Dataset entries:
============
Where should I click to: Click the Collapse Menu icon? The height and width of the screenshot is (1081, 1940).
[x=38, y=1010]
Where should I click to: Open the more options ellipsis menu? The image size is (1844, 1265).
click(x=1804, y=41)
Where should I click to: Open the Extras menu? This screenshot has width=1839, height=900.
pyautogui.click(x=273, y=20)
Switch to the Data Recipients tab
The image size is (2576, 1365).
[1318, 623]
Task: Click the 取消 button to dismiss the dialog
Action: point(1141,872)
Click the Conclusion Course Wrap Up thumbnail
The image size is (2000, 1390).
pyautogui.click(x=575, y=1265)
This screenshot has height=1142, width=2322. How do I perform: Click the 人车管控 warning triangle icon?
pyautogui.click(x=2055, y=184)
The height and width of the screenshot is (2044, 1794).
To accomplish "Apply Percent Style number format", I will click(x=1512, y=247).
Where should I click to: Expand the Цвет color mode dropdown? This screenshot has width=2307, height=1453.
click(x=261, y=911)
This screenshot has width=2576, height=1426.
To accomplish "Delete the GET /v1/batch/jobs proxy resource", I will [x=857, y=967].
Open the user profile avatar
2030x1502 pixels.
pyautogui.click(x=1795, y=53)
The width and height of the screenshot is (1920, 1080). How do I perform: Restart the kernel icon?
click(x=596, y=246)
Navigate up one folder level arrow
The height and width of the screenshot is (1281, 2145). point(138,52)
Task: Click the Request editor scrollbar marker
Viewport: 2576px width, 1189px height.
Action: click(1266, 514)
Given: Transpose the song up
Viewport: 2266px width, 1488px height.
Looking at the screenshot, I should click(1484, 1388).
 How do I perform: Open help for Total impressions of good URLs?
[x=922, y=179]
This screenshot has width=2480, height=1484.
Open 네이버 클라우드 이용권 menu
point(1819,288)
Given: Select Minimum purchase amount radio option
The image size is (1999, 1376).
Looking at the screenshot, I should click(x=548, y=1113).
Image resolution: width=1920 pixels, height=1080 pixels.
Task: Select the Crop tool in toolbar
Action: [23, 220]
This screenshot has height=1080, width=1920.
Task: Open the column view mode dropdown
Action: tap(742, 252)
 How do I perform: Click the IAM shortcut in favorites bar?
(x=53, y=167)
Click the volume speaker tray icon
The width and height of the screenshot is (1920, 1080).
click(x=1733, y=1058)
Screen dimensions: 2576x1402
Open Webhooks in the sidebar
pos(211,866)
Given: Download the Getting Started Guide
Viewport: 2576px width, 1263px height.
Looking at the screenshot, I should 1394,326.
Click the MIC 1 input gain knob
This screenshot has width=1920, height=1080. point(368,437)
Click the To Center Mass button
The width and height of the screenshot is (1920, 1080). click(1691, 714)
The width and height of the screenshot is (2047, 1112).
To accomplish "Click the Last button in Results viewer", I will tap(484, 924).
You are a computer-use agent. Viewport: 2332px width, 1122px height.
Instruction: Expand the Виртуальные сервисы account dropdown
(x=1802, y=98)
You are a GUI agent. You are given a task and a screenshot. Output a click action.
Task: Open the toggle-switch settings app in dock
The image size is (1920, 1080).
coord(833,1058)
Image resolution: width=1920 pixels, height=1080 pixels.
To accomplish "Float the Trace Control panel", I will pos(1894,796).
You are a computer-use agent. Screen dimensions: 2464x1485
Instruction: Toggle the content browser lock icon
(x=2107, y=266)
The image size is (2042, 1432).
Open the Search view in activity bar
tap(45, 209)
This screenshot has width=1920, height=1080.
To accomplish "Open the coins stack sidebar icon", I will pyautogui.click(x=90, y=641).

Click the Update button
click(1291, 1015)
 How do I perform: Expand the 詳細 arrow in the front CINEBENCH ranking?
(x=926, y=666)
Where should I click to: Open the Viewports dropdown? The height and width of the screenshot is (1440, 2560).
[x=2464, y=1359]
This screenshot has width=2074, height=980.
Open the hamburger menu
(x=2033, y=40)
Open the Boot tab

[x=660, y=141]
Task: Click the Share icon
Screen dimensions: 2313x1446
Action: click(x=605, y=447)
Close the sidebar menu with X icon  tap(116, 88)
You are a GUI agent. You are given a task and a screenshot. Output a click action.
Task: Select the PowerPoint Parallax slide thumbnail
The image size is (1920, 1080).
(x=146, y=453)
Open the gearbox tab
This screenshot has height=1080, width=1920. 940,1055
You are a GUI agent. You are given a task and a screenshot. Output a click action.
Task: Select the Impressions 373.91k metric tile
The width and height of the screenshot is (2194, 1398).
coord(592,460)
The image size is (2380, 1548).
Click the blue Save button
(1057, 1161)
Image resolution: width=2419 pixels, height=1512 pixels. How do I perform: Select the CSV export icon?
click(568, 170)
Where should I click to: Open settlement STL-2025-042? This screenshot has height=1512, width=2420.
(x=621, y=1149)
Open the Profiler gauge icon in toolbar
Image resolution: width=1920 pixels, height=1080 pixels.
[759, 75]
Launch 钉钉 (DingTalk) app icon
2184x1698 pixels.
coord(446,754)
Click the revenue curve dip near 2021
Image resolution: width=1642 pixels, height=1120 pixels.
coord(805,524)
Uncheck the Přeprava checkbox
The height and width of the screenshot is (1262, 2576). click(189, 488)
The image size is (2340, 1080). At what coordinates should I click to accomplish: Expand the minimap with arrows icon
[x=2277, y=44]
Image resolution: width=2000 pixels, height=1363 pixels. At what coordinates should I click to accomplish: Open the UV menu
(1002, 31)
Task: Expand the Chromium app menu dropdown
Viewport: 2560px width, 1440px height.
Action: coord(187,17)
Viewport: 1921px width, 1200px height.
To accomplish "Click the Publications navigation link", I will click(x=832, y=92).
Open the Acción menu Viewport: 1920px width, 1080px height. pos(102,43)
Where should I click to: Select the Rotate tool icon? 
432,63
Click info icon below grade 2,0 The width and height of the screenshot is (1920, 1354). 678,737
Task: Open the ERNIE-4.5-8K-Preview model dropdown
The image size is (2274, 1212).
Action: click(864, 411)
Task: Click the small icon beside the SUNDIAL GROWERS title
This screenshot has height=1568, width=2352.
============
TASK OBJECTIVE:
Where a line of the records includes "computer", copy it.

REPLY TO THE EXERCISE:
You are a computer-use agent. Viewport: 2332px width, 1122px height.
You are a computer-use agent. Screen dimensions: 2464x1485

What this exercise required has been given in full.